Work instructions
Set the whole listing down again exactly as written.

Supplied material
■ ■ ■ ■ ■
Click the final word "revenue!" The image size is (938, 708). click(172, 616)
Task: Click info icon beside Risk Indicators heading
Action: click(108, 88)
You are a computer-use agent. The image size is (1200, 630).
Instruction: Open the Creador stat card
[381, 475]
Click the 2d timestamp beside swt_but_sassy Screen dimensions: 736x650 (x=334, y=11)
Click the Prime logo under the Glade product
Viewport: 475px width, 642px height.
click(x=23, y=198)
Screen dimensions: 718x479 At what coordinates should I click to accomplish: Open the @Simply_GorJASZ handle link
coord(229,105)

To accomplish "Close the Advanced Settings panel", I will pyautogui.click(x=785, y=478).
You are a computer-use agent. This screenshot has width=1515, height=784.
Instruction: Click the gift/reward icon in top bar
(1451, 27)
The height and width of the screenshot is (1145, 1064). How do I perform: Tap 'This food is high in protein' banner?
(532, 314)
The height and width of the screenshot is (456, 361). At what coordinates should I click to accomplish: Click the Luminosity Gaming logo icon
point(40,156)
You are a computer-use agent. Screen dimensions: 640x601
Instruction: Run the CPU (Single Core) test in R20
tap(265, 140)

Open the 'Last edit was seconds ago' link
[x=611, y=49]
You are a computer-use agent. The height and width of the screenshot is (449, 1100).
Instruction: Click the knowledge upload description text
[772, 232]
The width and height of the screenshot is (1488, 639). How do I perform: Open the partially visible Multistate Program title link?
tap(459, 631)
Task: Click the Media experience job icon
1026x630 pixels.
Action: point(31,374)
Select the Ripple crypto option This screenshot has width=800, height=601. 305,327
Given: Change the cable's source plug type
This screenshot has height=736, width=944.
■ ■ ■ ■ ■
Solution to the problem
Click the final word "revenue!" The image size is (938, 708). click(172, 616)
Task: Click info icon beside Risk Indicators heading
Action: click(108, 88)
You are a computer-use agent. The image size is (1200, 630).
Instruction: Open the Creador stat card
[381, 475]
Click the 2d timestamp beside swt_but_sassy Screen dimensions: 736x650 (x=334, y=11)
Click the Prime logo under the Glade product
Viewport: 475px width, 642px height.
click(x=23, y=198)
Screen dimensions: 718x479 At what coordinates should I click to accomplish: Open the @Simply_GorJASZ handle link
coord(229,105)

To accomplish "Close the Advanced Settings panel", I will pyautogui.click(x=785, y=478).
You are a computer-use agent. This screenshot has width=1515, height=784.
Instruction: Click the gift/reward icon in top bar
(1451, 27)
The height and width of the screenshot is (1145, 1064). How do I perform: Tap 'This food is high in protein' banner?
(532, 314)
The height and width of the screenshot is (456, 361). At what coordinates should I click to accomplish: Click the Luminosity Gaming logo icon
point(40,156)
You are a computer-use agent. Screen dimensions: 640x601
Instruction: Run the CPU (Single Core) test in R20
tap(265, 140)

Open the 'Last edit was seconds ago' link
[x=611, y=49]
You are a computer-use agent. The height and width of the screenshot is (449, 1100).
Instruction: Click the knowledge upload description text
[772, 232]
The width and height of the screenshot is (1488, 639). How do I perform: Open the partially visible Multistate Program title link?
tap(459, 631)
Task: Click the Media experience job icon
1026x630 pixels.
Action: point(31,374)
Select the Ripple crypto option This screenshot has width=800, height=601. 305,327
Given: Change the cable's source plug type
This screenshot has height=736, width=944.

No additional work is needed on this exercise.